Patricia Hodge: Prepared to Lead DRS

On June 30, the Florida A&M Board of Trustees announced a new leader at the Developmental Research School.

Patricia Hodge, former principal and director of the A.D. Henderson University School at Florida Atlantic University, assumed the DRS superintendent post on July 1. With her experience in educational leadership, Hodge believes she can pull the long-troubled lab school out of a rut.

Hodge replaced Interim Superintendent W.E. “Bill” Johnson, who also served as interim director of Florida State University School.

“I was really excited about coming to FAMU… just the thought of coming here working with the students and getting it (DRS) back on track,” said Hodge.

This isn’t Hodge’s first go-round at a school that has had trouble meeting state benchmarks. Her career in educational leadership began at as an assistant principal of a predominantly black school with little resources in Broward County. Hodge said she had a desire to understand why those low-income students were unsuccessful.

“Most of the time, it came down to finances. There weren’t any books in the home; there was no after-school support or any tutors to ensure that they understood any concepts they hadn’t grasped in school,” she said.

Hodge received her PhD., and specialist degree in Educational Leadership from Florida Atlantic University. With an ample amount of research under her belt, and an interest in educational law, Hodge is prepared to lead the state’s lone historically black lab school to prestige.

During her tenure at FAU lab schools from 2004-08, the school earned consecutive “A” grades, according to the Florida Department of Education, based on collective student scores on the Florida Comprehensive Assessment Test. But since then, the grading system has changed; some schools in the state saw their grades go down, while others moved up. Although DRS struggled to earn any grade above a “C,” since the grading rubric was implemented in 1999, Hodge said the changes will work in DRS’ favor.

“The standards have changed for the better.
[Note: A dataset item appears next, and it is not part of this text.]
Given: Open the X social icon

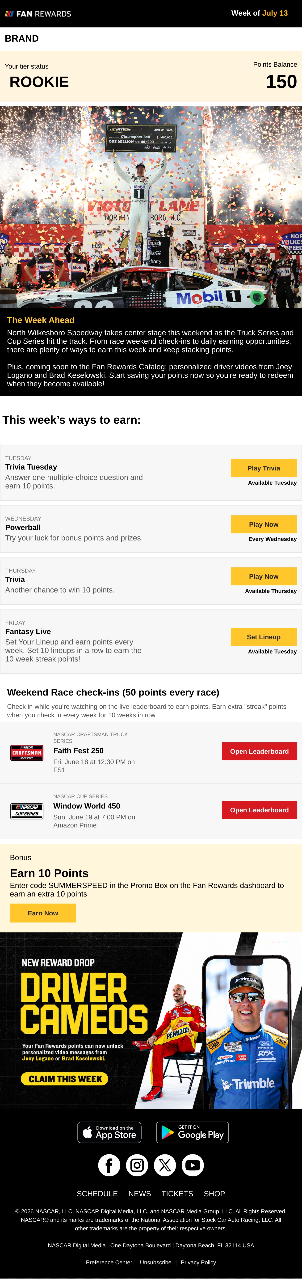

They’re (FL DOE) are not only looking at test scores, but rather focusing on the areas in which schools excel,” Hodge said.

According to Hodge, DRS has, for years, been successful in retaining and graduating its students, and also having a number of high school students participating in dual enrollment programs — just two of the new grading criteria emphasized in school accountability reports.

She hopes the dual enrollment program will explode in five years, by re-evaluating, and possibly re-implementing the academies program that once existed at DRS.

In the academies program, high school students took classes geared toward the subject they would either study in college, or pursue as a career after graduation. In the revamped academies program, students entering DRS high school will take a number of college-level courses, so by the time they enter college, they would have completed some of their prospective program requirements.

“I want to use the academies program as a vehicle for growing our dual enrollment programs. By the time our students are in 10th – or 11th-grade, they’ll start dual enrolling, and when they enter the doors of a college they can, maybe, graduate in two years,” said Hodge.

“If we offer those types of opportunities, I don’t care what color or creed a student is…if you tell their parent, ‘look, we’re shaving off two years of college tuition for you,’ I see that growing quickly for us.”

As for her other goals, Hodge is looking forward to strengthening ties with the surrounding community, the university, and New Beginnings, FAMU’s pre-school program.

“I really want to develop stronger ties with New Beginnings…if we work closely with the school, through volunteer work, and increasing our visibility among parents, we can foster a natural feeder school pattern,” said Hodge.

She also wants to get FAMU students involved with DRS students, demonstrating examples of what her students can become.

“I want to open our doors to students in the College of Pharmacy, and the School of Allied Health to come over and do programs with our kids. They need to know that there is more to the world than what they see on a daily basis,” Hodge said. “This school has an abundance of resources, and opportunities just lying on the ground, and we want our students to be able to pick them up, and make the most of them.”

Language arts teacher Joyce Plair-Johnson said the school is undergoing some drastic changes, all of which emphasize student achievement. “There are some definite differences in how the school was run previously, even small differences like class objectives being displayed on the white boards in the classroom for students, as well as anyone who may walk into our classrooms,” said Plair-Johnson, who is in her first year at the DRS high school. 

“We also are making learning useful to our students, utilizing real life application, and relating it to what they learn at school. Students are also being held more accountable for their choices, and being encouraged to make good choices. This has made for a well-behaved and more focused student body,” said Plair-Johnson.

Hodge not only commends her faculty, staff, and administrative support for a successful start to the school year, but also the outpouring of support from the surrounding community.

“I’ve had so many people knocking down my door trying to figure out how they can help. The university community really wants to see DRS succeed…it’s really incredible,” said Hodge.